Search code examples
amazon-web-servicesamazon-ec2amazon-ecsaws-cli

How to create aws cluster with infrastructure as ec2 and asg using aws cli


In the AWS online UI, when creating a cluster, a user can select these additional options:

  • Infrastructure:

    • Amazon EC2 instances
      • Auto Scaling group: Create new ASG|select
      • Provisioning model: On-demand|Spot
      • Container instance Amazon Machine Image: Amazon Linux image etc.
      • EC2 instance type: t2.micro
      • EC2 instance role: Create New Role|Select
      • Desired capacity: min: 0, max 5 etc.
      • SSH Key pair:
  • Networking settings:

    • VPC:
    • Subnets:
    • Security Group:

When using the terminal - aws cli, the options are limited for creating a cluster.

See example: https://awscli.amazonaws.com/v2/documentation/api/2.3.2/reference/ecs/create-cluster.html

It is not possible to select most of these other options via the aws create-cluster command. At the very least I want to be able to select EC2 and ASG.

How is this typically done via aws cli? What other commands would I need to run in aws-cli to replicate what the UI "Create Cluster" does? My end goal is to push docker images to aws ec2 using aws-cli commands only, before moving onto other orchestration tools.

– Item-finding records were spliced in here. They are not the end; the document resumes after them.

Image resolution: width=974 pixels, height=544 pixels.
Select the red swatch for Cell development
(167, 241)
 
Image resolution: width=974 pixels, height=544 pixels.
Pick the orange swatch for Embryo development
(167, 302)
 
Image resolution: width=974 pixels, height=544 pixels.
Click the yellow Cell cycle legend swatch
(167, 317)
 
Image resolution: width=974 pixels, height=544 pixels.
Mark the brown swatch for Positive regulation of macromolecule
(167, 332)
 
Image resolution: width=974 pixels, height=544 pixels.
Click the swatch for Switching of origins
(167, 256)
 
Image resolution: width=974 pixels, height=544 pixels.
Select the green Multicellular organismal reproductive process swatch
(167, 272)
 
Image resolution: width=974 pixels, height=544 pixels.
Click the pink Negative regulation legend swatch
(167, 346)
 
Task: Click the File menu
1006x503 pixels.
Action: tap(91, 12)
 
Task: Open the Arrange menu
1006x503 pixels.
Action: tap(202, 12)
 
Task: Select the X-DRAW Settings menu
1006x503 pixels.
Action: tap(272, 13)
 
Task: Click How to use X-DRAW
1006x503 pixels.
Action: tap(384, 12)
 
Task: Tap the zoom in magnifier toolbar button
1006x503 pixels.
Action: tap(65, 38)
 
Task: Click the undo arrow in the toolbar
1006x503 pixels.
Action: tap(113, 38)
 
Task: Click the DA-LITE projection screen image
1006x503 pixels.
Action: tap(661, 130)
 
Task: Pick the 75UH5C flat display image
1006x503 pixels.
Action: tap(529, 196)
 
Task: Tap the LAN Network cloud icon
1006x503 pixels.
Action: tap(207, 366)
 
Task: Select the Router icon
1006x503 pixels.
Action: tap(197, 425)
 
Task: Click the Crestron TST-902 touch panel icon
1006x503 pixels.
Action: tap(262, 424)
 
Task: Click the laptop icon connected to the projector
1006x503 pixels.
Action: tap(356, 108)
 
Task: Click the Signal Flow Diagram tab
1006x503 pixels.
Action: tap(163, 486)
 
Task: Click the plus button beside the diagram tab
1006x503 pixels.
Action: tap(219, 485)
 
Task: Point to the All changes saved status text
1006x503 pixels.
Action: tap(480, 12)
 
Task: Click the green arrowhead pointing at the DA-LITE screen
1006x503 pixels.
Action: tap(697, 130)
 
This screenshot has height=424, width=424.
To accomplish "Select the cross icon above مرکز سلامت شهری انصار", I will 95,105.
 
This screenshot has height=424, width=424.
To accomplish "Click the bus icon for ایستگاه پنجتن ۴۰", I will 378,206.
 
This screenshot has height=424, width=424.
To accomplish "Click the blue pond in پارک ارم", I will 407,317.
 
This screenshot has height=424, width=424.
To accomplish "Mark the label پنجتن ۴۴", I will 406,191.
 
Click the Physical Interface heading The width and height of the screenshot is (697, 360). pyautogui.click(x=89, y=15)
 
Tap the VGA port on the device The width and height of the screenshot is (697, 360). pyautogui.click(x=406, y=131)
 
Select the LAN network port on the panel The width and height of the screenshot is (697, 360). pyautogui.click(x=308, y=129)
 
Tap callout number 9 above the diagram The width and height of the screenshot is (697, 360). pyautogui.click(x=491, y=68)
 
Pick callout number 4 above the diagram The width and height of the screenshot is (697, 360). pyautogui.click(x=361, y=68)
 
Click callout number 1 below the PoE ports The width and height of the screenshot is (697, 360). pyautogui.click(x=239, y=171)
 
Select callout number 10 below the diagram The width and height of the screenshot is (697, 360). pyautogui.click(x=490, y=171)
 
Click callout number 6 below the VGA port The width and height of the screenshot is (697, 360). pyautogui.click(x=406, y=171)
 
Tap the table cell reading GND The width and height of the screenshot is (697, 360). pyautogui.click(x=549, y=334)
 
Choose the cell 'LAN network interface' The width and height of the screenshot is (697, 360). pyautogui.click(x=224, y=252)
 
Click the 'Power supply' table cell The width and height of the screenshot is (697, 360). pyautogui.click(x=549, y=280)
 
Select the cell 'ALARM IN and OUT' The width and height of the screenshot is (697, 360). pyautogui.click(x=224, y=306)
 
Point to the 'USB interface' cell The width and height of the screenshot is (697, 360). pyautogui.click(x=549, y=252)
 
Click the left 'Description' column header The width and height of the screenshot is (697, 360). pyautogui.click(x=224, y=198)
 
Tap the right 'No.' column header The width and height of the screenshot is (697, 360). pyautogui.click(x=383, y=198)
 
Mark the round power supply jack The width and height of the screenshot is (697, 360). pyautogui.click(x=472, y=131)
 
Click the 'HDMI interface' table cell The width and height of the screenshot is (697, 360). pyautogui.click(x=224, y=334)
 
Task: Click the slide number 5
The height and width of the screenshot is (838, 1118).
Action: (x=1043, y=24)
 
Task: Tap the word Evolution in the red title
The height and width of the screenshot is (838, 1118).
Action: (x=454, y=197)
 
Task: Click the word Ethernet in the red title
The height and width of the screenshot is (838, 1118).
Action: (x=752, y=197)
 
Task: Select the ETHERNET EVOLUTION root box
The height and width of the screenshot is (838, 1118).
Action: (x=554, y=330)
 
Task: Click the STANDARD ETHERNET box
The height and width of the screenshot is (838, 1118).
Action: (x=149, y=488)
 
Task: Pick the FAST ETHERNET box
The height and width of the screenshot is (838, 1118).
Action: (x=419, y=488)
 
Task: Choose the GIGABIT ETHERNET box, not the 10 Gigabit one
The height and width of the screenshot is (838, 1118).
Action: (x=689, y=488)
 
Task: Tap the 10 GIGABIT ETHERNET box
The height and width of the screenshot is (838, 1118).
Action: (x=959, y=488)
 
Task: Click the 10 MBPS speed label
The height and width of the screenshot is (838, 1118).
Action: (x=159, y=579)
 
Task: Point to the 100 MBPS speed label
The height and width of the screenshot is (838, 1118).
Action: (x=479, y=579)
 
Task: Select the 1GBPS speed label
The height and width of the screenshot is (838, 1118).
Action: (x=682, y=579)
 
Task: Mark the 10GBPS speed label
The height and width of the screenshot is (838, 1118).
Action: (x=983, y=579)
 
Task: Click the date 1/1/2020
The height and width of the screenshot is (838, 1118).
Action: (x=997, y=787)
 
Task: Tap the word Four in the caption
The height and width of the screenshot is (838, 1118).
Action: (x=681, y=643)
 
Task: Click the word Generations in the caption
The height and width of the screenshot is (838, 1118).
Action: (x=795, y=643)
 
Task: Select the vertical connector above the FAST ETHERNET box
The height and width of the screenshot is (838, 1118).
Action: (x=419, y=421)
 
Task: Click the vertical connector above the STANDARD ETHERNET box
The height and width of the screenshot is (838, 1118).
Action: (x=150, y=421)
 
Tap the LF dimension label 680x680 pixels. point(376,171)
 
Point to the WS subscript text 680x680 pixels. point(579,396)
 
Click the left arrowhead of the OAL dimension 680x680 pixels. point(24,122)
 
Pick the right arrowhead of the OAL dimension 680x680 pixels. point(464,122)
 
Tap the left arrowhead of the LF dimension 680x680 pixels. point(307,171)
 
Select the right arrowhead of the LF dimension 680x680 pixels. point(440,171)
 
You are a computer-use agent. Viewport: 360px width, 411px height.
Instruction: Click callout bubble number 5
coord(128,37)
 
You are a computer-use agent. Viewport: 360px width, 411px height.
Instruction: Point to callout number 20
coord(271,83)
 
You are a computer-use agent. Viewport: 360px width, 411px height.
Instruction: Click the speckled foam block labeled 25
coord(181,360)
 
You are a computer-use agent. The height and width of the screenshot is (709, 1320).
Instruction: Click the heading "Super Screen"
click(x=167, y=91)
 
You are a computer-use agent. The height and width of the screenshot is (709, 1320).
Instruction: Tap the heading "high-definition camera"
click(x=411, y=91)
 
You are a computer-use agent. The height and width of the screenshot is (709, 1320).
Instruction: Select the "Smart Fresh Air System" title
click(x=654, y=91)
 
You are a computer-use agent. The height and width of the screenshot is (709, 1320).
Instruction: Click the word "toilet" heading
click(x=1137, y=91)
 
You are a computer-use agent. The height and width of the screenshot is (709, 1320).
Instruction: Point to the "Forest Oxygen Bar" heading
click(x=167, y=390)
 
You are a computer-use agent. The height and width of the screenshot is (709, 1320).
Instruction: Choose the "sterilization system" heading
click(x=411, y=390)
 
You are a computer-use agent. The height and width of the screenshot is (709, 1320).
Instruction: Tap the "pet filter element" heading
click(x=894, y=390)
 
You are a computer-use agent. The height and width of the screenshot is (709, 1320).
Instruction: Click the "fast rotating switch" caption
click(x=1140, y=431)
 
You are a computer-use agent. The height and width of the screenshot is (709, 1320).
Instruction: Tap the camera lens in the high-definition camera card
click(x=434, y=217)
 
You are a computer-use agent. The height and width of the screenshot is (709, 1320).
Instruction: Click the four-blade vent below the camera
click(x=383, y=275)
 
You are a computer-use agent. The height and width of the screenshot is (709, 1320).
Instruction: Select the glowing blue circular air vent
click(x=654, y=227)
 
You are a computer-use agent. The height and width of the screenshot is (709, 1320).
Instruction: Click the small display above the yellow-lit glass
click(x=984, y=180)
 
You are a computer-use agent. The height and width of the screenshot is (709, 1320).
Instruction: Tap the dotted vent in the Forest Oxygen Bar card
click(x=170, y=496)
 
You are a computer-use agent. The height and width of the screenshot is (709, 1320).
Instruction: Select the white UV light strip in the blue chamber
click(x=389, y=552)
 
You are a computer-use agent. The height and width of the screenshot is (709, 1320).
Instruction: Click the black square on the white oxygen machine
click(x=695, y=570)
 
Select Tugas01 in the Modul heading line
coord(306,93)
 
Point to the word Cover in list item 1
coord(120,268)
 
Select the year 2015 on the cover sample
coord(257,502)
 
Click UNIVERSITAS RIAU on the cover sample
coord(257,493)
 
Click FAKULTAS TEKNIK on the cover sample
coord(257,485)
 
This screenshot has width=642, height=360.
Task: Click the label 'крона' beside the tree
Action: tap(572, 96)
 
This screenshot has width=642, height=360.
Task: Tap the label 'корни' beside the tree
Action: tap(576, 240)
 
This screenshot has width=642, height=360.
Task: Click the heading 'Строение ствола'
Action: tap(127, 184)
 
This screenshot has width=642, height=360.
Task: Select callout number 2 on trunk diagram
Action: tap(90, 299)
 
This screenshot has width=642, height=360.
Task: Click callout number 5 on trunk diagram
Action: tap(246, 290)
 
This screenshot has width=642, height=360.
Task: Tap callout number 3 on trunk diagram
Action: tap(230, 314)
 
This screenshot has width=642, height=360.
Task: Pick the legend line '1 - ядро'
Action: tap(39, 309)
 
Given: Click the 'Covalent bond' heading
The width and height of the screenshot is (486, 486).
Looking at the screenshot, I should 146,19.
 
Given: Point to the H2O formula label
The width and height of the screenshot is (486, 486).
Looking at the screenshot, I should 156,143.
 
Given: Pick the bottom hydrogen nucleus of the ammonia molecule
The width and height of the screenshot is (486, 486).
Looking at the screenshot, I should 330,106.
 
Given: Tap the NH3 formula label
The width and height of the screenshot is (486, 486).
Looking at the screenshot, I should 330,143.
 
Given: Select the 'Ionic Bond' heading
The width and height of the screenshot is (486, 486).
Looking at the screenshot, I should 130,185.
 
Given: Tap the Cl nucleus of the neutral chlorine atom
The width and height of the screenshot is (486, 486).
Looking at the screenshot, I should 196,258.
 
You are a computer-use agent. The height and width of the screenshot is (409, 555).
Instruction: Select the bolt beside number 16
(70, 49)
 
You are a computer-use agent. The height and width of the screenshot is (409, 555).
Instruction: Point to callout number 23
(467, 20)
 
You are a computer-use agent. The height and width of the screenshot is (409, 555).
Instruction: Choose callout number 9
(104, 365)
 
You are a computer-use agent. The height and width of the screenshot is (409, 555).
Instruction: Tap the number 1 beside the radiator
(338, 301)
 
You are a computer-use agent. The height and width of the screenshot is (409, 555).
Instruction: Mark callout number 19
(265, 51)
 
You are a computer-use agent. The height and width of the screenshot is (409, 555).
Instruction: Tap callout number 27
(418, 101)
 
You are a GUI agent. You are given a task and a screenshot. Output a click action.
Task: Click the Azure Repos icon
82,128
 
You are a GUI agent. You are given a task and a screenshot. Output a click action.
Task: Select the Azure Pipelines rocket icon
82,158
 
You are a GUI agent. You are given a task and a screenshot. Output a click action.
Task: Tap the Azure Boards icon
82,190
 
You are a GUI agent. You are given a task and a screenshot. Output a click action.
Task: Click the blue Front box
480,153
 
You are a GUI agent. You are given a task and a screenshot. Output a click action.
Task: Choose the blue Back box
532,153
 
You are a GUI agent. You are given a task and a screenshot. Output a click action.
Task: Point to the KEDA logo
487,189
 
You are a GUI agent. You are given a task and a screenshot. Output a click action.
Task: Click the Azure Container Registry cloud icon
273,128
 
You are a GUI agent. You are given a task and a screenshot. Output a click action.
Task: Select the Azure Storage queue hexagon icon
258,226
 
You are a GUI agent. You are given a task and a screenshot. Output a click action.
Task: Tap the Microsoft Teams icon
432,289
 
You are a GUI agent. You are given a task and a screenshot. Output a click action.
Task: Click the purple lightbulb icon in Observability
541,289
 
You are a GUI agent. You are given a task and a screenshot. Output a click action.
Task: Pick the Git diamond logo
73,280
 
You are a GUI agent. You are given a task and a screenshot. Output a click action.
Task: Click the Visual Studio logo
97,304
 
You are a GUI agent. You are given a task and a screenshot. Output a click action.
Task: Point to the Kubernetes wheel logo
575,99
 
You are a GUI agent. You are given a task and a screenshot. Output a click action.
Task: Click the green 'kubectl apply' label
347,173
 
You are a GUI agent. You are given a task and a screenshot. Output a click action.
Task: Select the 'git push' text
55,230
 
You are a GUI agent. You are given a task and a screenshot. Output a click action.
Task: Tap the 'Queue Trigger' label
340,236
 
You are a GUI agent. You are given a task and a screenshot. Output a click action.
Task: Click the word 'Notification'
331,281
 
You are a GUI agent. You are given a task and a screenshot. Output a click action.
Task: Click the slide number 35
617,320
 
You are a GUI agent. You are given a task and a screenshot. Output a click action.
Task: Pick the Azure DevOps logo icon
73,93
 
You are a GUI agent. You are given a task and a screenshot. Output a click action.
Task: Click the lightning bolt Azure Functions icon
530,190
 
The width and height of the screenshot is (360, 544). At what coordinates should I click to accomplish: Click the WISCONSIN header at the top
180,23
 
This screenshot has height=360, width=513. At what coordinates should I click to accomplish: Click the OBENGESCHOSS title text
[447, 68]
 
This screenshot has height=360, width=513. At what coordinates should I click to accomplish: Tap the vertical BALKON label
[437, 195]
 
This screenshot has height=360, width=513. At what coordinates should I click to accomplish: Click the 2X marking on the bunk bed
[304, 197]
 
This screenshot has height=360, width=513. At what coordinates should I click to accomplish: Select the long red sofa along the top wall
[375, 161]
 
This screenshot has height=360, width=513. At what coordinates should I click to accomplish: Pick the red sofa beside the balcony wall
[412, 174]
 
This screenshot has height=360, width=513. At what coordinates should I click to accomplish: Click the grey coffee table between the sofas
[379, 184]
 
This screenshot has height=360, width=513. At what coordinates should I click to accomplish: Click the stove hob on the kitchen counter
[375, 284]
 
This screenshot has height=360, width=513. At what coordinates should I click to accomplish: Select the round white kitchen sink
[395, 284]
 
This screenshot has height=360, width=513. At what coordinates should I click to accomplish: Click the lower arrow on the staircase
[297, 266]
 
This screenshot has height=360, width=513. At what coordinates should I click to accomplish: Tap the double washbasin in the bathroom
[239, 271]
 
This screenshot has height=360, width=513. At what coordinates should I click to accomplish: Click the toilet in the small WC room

I don't need specific implementation details. Just the core steps. ie

  • create-cluster
  • create task definition
  • what's next and in what order?

I have so far followed the instructions: https://docs.aws.amazon.com/AmazonECR/latest/userguide/getting-started-cli.html

Step 1 - step 7.

I cannot find anymore tutorials in AWS documentation to describe my intentions above.


Solution

  • ok after a lot of debugging and tutorials (none of which are complete) I've established a working model of steps.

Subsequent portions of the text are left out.